## [WORK REQUIRED]
Write out the lines from the one containing "Where should I click to: Select" through the one containing "click(x=1173, y=44)", inclusive, reproducing them precisely as they appear in the listing.

===== EXERCISE INPUT =====

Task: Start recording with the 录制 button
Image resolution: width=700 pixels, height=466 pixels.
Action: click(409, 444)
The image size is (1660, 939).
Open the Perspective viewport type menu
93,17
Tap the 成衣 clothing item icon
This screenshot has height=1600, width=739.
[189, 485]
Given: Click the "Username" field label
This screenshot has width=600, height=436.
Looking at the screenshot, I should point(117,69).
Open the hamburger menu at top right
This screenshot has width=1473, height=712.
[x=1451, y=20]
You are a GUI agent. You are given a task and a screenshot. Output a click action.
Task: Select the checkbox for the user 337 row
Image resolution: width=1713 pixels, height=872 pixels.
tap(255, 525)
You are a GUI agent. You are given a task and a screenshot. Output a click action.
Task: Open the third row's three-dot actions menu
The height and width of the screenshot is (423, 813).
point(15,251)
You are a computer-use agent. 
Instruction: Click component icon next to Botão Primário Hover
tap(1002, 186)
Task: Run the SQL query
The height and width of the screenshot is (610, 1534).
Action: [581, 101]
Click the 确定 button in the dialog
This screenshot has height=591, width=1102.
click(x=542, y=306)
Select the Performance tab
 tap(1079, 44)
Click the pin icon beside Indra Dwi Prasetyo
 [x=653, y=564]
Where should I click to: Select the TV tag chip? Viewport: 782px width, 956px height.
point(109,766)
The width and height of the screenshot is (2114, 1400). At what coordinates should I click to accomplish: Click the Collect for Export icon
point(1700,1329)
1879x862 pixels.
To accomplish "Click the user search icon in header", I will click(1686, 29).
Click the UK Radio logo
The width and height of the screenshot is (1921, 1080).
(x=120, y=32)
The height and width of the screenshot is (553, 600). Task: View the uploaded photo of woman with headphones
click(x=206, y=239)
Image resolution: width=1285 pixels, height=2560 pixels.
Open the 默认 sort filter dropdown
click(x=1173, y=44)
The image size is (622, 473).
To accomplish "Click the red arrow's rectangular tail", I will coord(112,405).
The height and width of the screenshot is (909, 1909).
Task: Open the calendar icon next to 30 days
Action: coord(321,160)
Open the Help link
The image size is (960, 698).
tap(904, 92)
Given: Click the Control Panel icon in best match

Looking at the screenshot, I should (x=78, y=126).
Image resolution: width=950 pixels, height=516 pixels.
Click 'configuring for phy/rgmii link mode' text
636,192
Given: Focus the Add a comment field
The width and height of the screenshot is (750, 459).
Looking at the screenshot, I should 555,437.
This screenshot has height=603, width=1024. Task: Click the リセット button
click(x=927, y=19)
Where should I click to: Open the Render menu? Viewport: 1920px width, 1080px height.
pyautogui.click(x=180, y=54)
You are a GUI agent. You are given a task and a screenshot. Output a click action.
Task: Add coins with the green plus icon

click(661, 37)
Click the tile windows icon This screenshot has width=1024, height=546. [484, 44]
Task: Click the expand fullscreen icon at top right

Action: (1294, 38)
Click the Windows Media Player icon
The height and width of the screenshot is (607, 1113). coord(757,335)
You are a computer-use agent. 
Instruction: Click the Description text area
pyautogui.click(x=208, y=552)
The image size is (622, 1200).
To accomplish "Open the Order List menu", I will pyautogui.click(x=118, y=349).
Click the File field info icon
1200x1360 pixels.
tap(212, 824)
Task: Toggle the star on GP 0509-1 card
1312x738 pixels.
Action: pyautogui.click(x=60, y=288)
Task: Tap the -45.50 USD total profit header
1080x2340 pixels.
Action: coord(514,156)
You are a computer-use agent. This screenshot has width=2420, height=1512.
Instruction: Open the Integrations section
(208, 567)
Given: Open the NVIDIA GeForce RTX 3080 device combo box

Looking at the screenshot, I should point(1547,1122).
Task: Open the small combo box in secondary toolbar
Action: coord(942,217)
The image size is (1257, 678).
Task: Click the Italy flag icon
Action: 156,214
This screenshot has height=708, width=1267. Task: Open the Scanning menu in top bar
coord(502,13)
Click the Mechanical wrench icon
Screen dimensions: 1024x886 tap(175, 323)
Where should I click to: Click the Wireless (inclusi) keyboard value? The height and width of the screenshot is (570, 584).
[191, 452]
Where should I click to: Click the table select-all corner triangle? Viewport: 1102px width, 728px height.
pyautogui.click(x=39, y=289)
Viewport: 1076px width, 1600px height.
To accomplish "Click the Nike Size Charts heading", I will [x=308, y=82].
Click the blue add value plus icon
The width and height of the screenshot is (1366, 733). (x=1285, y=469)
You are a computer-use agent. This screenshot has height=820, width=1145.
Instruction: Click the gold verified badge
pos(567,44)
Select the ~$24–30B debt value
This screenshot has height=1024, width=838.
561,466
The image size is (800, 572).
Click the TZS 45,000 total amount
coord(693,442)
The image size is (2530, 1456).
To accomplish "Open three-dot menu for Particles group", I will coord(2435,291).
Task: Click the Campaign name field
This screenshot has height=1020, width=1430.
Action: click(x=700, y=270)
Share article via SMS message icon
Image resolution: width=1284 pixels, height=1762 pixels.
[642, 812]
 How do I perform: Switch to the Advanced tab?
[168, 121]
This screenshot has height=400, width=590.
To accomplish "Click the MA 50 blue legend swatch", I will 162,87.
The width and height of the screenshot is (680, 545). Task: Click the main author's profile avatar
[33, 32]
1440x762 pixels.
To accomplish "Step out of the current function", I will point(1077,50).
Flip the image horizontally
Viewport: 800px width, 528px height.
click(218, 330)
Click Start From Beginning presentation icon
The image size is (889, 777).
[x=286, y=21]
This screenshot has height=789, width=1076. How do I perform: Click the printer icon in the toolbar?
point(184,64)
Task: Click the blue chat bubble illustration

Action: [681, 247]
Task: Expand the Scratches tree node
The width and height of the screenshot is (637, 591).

=====

## [RIGHT ANSWER]
Where should I click to: Select the TV tag chip? Viewport: 782px width, 956px height.
point(109,766)
The width and height of the screenshot is (2114, 1400). At what coordinates should I click to accomplish: Click the Collect for Export icon
point(1700,1329)
1879x862 pixels.
To accomplish "Click the user search icon in header", I will click(1686, 29).
Click the UK Radio logo
The width and height of the screenshot is (1921, 1080).
(x=120, y=32)
The height and width of the screenshot is (553, 600). Task: View the uploaded photo of woman with headphones
click(x=206, y=239)
Image resolution: width=1285 pixels, height=2560 pixels.
Open the 默认 sort filter dropdown
click(x=1173, y=44)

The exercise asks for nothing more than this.